Das Castello di Brolio ist seit langer Zeit Federführer eines wichtigen Teils der Wein-Geschichte der Region Chianti Classico und das Castello selbst steht symbolisch für die Region. Heute ist das Anwesen mit 1.200 Hektar das größte und zugleich eines der wichtigsten Weingüter in der Chianti Classico DOCG. Zusätzlich zu den 235 Hektar Rebfläche gehören auch Olivenhaine, Felder und großflächige Eichen- und Kastanienwälder zum Besitz, der sich um das Schloss in Gaiole bis nach Castelnuovo Berardenga über rollende Hügel erstreckt.

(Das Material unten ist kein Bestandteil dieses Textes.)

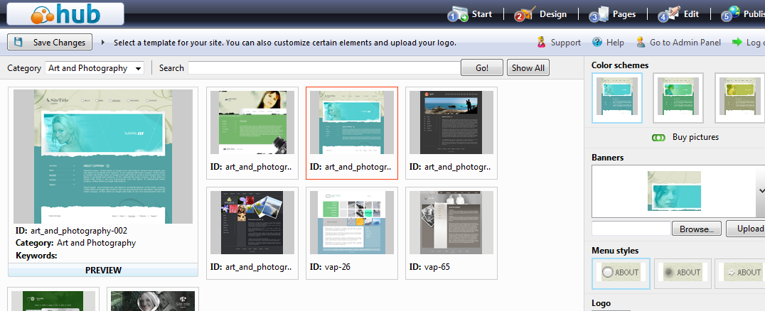The height and width of the screenshot is (311, 765).
Task: Click the Go to Admin Panel icon
Action: pyautogui.click(x=641, y=43)
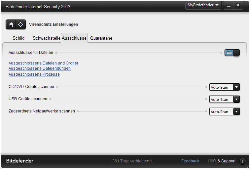Open Ausgeschlossene Prozesse link
The width and height of the screenshot is (250, 169).
point(34,74)
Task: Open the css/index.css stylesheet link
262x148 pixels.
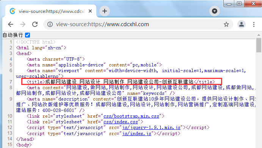Action: [x=121, y=122]
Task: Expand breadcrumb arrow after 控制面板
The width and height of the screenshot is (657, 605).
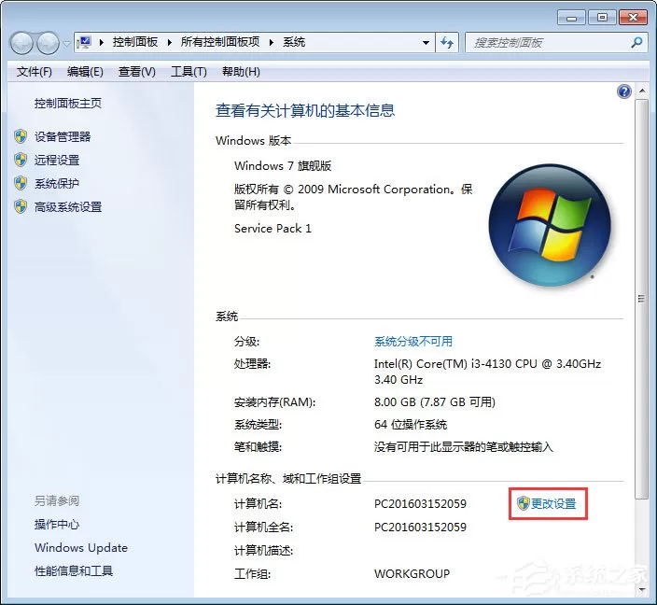Action: [169, 42]
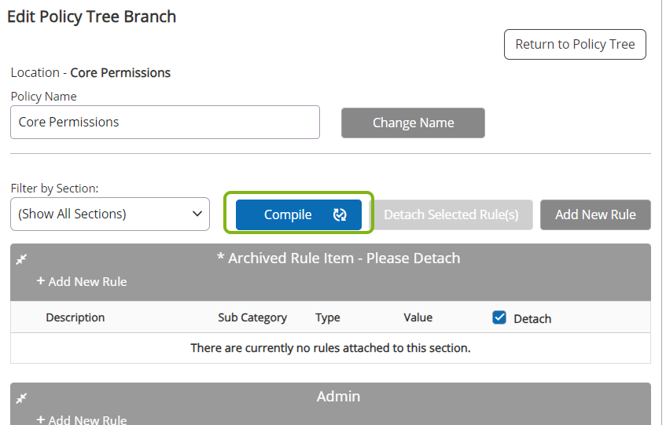Click the refresh icon on Compile button

tap(340, 215)
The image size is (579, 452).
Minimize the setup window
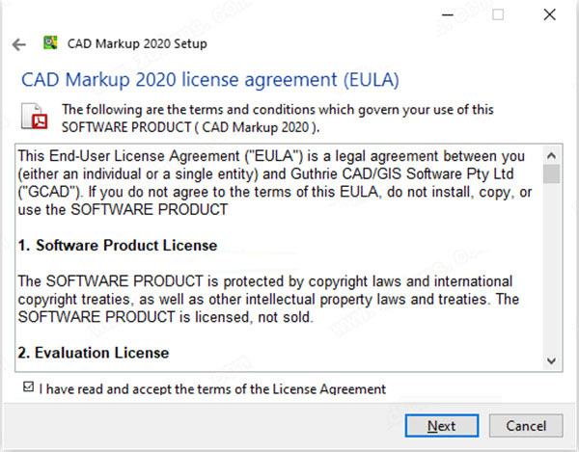[448, 14]
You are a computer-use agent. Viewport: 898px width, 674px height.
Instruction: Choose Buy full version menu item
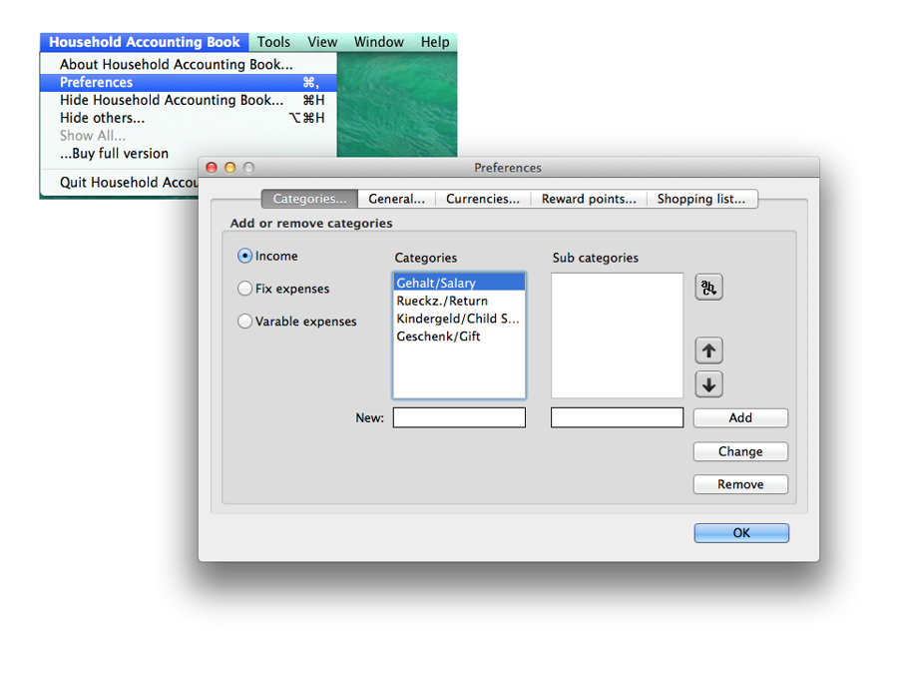(x=114, y=154)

Als Rückhalt des großartigen Erfolges dient die Tradition, denn die Wurzeln der adeligen Familie Ricasoli reichen bis zur Zeit von Karl dem Großen zurück – sich allein das vorzustellen ist schon großartig! Wein macht die Familie nachweislich seit dem Jahr 1141, vermutlich aber sogar schon viel länger. Bereits im 16. Jahrhundert wurden die Weine zu den damals extrem wichtigen Weltmärkten Amsterdam und England exportiert. Außerdem kann die Familie im Grunde die Erfindung des Chiantis für sich beanspruchen. Bettino Ricasoli, der im 19. Jahrhundert auch italienischer Ministerpräsident war, legte circa 1872 die erste Rezeptur des klassischen Chianti (heute Chianti Classico) fest. Damals verlangte die Assemblage noch nach Weißweintrauben im Blend, um dem Wein mehr Zugänglichkeit und Frucht  zu verleihen, mittlerweile hat sich das geändert.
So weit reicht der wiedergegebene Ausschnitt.